Data listing: Begin

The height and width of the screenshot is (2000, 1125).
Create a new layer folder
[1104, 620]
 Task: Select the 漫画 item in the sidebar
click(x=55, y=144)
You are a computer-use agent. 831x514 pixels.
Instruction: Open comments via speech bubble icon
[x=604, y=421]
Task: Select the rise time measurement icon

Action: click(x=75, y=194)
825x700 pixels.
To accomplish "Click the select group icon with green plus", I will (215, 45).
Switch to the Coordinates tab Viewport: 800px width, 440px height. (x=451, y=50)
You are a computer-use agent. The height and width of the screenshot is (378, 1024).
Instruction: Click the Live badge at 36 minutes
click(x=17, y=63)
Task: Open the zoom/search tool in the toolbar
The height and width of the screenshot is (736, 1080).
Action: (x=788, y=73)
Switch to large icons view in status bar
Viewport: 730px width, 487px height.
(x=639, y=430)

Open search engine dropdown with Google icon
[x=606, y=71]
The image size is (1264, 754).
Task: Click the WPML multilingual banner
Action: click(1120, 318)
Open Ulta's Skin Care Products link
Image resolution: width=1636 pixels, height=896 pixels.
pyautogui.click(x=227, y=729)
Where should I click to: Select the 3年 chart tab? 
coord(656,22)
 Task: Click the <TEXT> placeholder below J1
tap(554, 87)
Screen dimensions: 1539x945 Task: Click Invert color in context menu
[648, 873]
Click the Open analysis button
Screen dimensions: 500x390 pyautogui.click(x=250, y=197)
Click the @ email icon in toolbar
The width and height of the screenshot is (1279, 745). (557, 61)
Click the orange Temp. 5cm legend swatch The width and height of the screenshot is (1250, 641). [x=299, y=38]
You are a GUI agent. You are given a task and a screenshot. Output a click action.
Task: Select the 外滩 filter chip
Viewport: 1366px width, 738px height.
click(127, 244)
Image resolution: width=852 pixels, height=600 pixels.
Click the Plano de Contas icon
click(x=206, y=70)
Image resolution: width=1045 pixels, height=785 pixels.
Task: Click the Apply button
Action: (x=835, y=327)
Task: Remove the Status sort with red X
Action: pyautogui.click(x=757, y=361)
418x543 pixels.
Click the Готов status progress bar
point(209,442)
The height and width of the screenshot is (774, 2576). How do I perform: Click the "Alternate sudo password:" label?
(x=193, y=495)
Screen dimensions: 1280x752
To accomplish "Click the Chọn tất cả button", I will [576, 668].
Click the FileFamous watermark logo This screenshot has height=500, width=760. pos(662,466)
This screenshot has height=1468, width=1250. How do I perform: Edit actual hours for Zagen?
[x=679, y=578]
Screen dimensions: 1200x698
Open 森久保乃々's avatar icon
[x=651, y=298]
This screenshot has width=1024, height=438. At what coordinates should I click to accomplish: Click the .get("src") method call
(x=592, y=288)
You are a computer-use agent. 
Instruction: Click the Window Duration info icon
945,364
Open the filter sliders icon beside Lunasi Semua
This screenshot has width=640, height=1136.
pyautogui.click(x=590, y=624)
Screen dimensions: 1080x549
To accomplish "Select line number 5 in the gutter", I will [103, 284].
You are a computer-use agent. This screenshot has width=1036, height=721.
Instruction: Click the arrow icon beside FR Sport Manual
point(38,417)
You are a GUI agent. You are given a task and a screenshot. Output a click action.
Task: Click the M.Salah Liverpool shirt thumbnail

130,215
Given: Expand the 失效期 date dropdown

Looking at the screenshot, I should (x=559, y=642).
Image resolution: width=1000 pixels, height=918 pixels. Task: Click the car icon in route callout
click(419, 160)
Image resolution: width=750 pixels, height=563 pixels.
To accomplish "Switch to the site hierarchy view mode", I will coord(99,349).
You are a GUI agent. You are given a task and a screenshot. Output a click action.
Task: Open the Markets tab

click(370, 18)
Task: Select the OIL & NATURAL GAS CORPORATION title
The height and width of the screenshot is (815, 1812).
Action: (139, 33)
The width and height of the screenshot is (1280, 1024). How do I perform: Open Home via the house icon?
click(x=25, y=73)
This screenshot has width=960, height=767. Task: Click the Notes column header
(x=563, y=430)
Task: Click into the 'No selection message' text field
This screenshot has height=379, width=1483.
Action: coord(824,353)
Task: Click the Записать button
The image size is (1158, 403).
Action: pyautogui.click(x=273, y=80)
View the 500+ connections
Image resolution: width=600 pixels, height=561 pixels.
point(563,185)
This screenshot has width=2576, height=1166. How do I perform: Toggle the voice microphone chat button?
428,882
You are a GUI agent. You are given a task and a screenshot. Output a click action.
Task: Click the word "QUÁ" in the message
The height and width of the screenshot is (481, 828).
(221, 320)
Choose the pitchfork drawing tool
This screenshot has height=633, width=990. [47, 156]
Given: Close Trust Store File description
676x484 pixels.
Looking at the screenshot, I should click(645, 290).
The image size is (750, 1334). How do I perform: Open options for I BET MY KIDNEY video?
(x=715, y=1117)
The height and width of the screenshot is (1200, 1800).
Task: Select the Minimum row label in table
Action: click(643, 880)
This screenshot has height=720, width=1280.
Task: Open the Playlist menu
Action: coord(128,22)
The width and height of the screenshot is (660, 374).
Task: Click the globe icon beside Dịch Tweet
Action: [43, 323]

Data listing: End

Problem to work on
This exercise needs each record retyped exactly as shown.

Problem solution
The height and width of the screenshot is (2000, 1125).
Create a new layer folder
[1104, 620]
 Task: Select the 漫画 item in the sidebar
click(x=55, y=144)
You are a computer-use agent. 831x514 pixels.
Instruction: Open comments via speech bubble icon
[x=604, y=421]
Task: Select the rise time measurement icon

Action: click(x=75, y=194)
825x700 pixels.
To accomplish "Click the select group icon with green plus", I will (215, 45).
Switch to the Coordinates tab Viewport: 800px width, 440px height. (x=451, y=50)
You are a computer-use agent. The height and width of the screenshot is (378, 1024).
Instruction: Click the Live badge at 36 minutes
click(x=17, y=63)
Task: Open the zoom/search tool in the toolbar
The height and width of the screenshot is (736, 1080).
Action: (x=788, y=73)
Switch to large icons view in status bar
Viewport: 730px width, 487px height.
(x=639, y=430)

Open search engine dropdown with Google icon
[x=606, y=71]
The image size is (1264, 754).
Task: Click the WPML multilingual banner
Action: click(1120, 318)
Open Ulta's Skin Care Products link
Image resolution: width=1636 pixels, height=896 pixels.
pyautogui.click(x=227, y=729)
Where should I click to: Select the 3年 chart tab? 
coord(656,22)
 Task: Click the <TEXT> placeholder below J1
tap(554, 87)
Screen dimensions: 1539x945 Task: Click Invert color in context menu
[648, 873]
Click the Open analysis button
Screen dimensions: 500x390 pyautogui.click(x=250, y=197)
Click the @ email icon in toolbar
The width and height of the screenshot is (1279, 745). (557, 61)
Click the orange Temp. 5cm legend swatch The width and height of the screenshot is (1250, 641). [x=299, y=38]
You are a GUI agent. You are given a task and a screenshot. Output a click action.
Task: Select the 外滩 filter chip
Viewport: 1366px width, 738px height.
click(127, 244)
Image resolution: width=852 pixels, height=600 pixels.
Click the Plano de Contas icon
click(x=206, y=70)
Image resolution: width=1045 pixels, height=785 pixels.
Task: Click the Apply button
Action: (x=835, y=327)
Task: Remove the Status sort with red X
Action: pyautogui.click(x=757, y=361)
418x543 pixels.
Click the Готов status progress bar
point(209,442)
The height and width of the screenshot is (774, 2576). How do I perform: Click the "Alternate sudo password:" label?
(x=193, y=495)
Screen dimensions: 1280x752
To accomplish "Click the Chọn tất cả button", I will [576, 668].
Click the FileFamous watermark logo This screenshot has height=500, width=760. pos(662,466)
This screenshot has height=1468, width=1250. How do I perform: Edit actual hours for Zagen?
[x=679, y=578]
Screen dimensions: 1200x698
Open 森久保乃々's avatar icon
[x=651, y=298]
This screenshot has width=1024, height=438. At what coordinates should I click to accomplish: Click the .get("src") method call
(x=592, y=288)
You are a computer-use agent. 
Instruction: Click the Window Duration info icon
945,364
Open the filter sliders icon beside Lunasi Semua
This screenshot has width=640, height=1136.
pyautogui.click(x=590, y=624)
Screen dimensions: 1080x549
To accomplish "Select line number 5 in the gutter", I will [103, 284].
You are a computer-use agent. This screenshot has width=1036, height=721.
Instruction: Click the arrow icon beside FR Sport Manual
point(38,417)
You are a GUI agent. You are given a task and a screenshot. Output a click action.
Task: Click the M.Salah Liverpool shirt thumbnail

130,215
Given: Expand the 失效期 date dropdown

Looking at the screenshot, I should (x=559, y=642).
Image resolution: width=1000 pixels, height=918 pixels. Task: Click the car icon in route callout
click(419, 160)
Image resolution: width=750 pixels, height=563 pixels.
To accomplish "Switch to the site hierarchy view mode", I will coord(99,349).
You are a GUI agent. You are given a task and a screenshot. Output a click action.
Task: Open the Markets tab

click(370, 18)
Task: Select the OIL & NATURAL GAS CORPORATION title
The height and width of the screenshot is (815, 1812).
Action: (139, 33)
The width and height of the screenshot is (1280, 1024). How do I perform: Open Home via the house icon?
click(x=25, y=73)
This screenshot has width=960, height=767. Task: Click the Notes column header
(x=563, y=430)
Task: Click into the 'No selection message' text field
This screenshot has height=379, width=1483.
Action: coord(824,353)
Task: Click the Записать button
The image size is (1158, 403).
Action: pyautogui.click(x=273, y=80)
View the 500+ connections
Image resolution: width=600 pixels, height=561 pixels.
point(563,185)
This screenshot has width=2576, height=1166. How do I perform: Toggle the voice microphone chat button?
428,882
You are a GUI agent. You are given a task and a screenshot. Output a click action.
Task: Click the word "QUÁ" in the message
The height and width of the screenshot is (481, 828).
(221, 320)
Choose the pitchfork drawing tool
This screenshot has height=633, width=990. [47, 156]
Given: Close Trust Store File description
676x484 pixels.
Looking at the screenshot, I should click(645, 290).
The image size is (750, 1334). How do I perform: Open options for I BET MY KIDNEY video?
(x=715, y=1117)
The height and width of the screenshot is (1200, 1800).
Task: Select the Minimum row label in table
Action: click(643, 880)
This screenshot has height=720, width=1280.
Task: Open the Playlist menu
Action: coord(128,22)
The width and height of the screenshot is (660, 374).
Task: Click the globe icon beside Dịch Tweet
Action: [43, 323]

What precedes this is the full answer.